Le président de Croix Verte & Ruban Rouge, Jean Lamarche, se dit lui aussi plutôt favorable au projet de salles d’injection. Il tient toutefois à bien préciser sa position. « Sur le plan de la santé publique, ces endroits sont nécessaires, mais il faut les réserver à des cas extrêmes, estime-t-il. Mais surtout, ces centres doivent être animés par des spécialistes de la réduction du risque. » Quant au rôle du pharmacien en la matière, il a ses limites, souligne également Jean Lamarche. « L’officinal fait de la prévention et du soin, certes, mais lorsque le patient est trop lourd, le professionnel doit passer la main. Notamment en orientant le toxicomane vers des structures spécialisées où on lui apprendra les bons gestes de la réduction du risque. » En résumé, conclut le président de Croix Verte & Ruban Rouge, « je ne suis pas opposé au projet de salles d’injection, mais je ne militerai pas pour ».
Casser le cercle vicieux du deal.
Denis Richard, chef de service à la pharmacie centrale du centre hospitalier Henri-Laborit (Poitiers) et auteur de nombreux ouvrages sur les drogues et les toxicomanies, n’a lui aucun doute : les salles d’injections doivent devenir une réalité en France. « Ce type d’endroit permet de rencontrer des toxicomanes qui n’auraient, sans cela, jamais vu de professionnel de santé, et d’engager des soins, voire une substitution », estime-t-il. « Les expériences suisse et allemande semblent confirmer que c’est là la voie à privilégier », affirme-t-il. Et pour pousser plus loin encore cet engagement, le pharmacien chef se dit même favorable à la vente de drogue sous contrôle de l’État. Dans le cadre d’une prescription médicale, bien sûr. « Voilà qui pourrait, d’un même coup, assurer la qualité des produits et mettre un terme au trafic », argumente l’expert.

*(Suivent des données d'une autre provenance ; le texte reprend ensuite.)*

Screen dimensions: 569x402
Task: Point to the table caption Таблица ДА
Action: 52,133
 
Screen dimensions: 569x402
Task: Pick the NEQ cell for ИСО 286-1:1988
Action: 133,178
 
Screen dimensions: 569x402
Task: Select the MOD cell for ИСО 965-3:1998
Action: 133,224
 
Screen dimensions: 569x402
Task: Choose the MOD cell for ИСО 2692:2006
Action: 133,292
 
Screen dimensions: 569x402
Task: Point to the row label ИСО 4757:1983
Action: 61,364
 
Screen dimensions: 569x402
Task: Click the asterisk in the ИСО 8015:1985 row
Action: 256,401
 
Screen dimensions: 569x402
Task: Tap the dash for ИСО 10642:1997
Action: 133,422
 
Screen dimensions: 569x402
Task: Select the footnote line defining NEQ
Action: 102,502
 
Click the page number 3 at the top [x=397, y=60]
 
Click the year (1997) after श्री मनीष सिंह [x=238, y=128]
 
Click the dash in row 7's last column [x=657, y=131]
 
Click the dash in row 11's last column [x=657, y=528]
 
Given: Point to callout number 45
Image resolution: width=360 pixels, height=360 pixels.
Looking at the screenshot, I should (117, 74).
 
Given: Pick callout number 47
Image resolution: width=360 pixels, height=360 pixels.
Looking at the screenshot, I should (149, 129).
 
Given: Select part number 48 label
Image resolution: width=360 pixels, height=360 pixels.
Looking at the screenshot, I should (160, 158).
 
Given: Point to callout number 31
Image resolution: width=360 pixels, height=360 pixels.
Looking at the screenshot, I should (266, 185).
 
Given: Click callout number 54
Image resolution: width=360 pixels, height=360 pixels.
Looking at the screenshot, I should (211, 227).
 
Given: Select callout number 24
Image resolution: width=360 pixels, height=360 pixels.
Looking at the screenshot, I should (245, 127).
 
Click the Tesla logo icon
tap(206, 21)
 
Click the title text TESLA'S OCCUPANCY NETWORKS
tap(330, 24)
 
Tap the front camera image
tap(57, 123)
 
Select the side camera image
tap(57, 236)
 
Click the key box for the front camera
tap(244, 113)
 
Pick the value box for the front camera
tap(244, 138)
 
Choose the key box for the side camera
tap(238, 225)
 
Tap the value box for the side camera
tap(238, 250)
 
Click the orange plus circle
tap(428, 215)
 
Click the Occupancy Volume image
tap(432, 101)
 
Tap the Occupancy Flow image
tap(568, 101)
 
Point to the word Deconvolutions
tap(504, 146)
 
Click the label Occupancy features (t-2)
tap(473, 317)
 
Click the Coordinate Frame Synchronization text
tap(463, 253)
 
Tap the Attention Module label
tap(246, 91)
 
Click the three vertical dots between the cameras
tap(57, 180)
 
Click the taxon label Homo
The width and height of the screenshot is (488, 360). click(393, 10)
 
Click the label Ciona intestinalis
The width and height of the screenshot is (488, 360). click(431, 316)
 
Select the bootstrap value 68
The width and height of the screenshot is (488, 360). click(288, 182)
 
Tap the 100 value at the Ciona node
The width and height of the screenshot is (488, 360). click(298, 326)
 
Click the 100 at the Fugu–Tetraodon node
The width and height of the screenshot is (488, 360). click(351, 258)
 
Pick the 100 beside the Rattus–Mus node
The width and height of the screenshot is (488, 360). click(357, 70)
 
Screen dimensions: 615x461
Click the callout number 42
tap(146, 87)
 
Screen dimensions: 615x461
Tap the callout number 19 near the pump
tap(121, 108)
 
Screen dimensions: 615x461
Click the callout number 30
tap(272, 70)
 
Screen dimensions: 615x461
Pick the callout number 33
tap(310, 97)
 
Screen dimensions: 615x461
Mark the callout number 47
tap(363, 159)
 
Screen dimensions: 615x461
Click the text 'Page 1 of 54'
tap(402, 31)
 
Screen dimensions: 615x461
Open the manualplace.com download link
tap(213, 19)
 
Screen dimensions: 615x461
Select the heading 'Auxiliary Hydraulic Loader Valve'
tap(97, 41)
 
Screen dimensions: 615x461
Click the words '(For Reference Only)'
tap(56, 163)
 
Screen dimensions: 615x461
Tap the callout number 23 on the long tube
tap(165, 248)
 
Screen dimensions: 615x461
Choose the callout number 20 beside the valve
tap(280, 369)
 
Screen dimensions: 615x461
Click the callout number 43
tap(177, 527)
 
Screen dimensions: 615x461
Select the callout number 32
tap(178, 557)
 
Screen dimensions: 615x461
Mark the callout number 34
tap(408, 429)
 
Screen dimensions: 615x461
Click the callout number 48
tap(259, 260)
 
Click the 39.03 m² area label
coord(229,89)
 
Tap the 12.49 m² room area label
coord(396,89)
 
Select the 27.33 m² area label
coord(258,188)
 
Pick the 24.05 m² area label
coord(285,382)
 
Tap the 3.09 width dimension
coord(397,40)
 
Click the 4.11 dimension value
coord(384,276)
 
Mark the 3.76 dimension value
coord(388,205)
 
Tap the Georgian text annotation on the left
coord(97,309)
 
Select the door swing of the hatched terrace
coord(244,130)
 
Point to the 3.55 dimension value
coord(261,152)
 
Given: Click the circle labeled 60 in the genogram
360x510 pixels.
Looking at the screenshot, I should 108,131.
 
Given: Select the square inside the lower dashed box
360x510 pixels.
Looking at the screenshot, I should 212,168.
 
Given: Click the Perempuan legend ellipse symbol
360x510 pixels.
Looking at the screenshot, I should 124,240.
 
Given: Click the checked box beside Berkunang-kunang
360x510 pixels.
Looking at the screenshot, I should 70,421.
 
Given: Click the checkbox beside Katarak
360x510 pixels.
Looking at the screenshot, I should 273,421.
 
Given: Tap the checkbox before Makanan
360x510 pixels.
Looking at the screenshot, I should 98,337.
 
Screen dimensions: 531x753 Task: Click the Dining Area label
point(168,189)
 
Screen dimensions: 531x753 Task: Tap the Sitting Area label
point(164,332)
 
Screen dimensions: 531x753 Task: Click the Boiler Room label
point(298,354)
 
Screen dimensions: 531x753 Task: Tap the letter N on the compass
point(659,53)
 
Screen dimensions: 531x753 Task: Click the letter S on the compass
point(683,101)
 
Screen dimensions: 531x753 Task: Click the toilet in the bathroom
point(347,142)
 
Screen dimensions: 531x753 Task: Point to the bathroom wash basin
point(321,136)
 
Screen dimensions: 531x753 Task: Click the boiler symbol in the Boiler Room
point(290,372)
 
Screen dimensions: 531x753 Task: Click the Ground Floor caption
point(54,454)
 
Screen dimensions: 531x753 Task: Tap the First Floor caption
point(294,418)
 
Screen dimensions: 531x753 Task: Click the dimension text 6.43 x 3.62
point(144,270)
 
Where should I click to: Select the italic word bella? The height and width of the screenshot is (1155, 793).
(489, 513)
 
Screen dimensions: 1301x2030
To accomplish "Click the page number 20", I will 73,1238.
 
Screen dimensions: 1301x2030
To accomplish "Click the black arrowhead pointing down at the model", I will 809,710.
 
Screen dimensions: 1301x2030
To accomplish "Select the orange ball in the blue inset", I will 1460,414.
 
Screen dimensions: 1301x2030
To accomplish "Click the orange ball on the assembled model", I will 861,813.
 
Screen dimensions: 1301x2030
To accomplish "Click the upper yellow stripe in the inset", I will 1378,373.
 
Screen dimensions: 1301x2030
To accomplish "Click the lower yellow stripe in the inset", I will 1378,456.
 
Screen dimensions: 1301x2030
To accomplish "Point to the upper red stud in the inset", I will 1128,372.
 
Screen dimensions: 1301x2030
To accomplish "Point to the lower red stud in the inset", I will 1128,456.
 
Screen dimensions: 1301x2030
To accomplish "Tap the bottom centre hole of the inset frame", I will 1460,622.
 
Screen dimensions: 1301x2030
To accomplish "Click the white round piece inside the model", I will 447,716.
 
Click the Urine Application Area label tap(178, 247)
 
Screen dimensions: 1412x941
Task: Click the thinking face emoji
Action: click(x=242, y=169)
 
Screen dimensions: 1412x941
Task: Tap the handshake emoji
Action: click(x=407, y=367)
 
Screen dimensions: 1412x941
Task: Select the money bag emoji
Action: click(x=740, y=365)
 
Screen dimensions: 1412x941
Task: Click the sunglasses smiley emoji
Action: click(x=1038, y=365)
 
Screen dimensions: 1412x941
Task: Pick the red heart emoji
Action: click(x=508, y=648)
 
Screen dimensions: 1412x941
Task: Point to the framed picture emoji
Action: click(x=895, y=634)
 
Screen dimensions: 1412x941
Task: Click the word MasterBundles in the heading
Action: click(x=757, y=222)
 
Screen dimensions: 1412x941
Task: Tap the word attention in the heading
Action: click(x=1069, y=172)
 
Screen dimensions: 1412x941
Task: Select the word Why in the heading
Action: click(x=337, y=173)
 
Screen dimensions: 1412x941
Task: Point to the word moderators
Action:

Avant eux, le président de l’Académie nationale de pharmacie, François Chast, avait lui aussi clairement pris position sur le sujet. Favorable aux salles d’injection, il estime qu’elles ne peuvent être des réussites qu’à la seule condition que la « drogue » utilisée par les toxicomanes change de statut. « Si l’héroïne mise à la disposition des soignants pour être injectée aux toxicomanes avait un statut de médicament de substitution, si ce produit devenait « pharmaceutique », si l’illicite devenait thérapeutique, on entrerait alors dans une démarche de soins », expliquait-il cet été dans une tribune publiée dans « le Figaro ». Il ajoutait : « les salles d’injection deviendraient un moyen pour les toxicomanes de quitter le cercle vicieux du « deal » et du « shoot » pour les replacer dans le double environnement, d’une part des professionnels de santé (…), d’autre part des travailleurs sociaux qui les aident dans leur nécessaire réinsertion, familiale, sociale et professionnelle. »
On le voit, le débat ne fait que commencer. Et les pharmaciens comptent bien y faire entendre leur voix.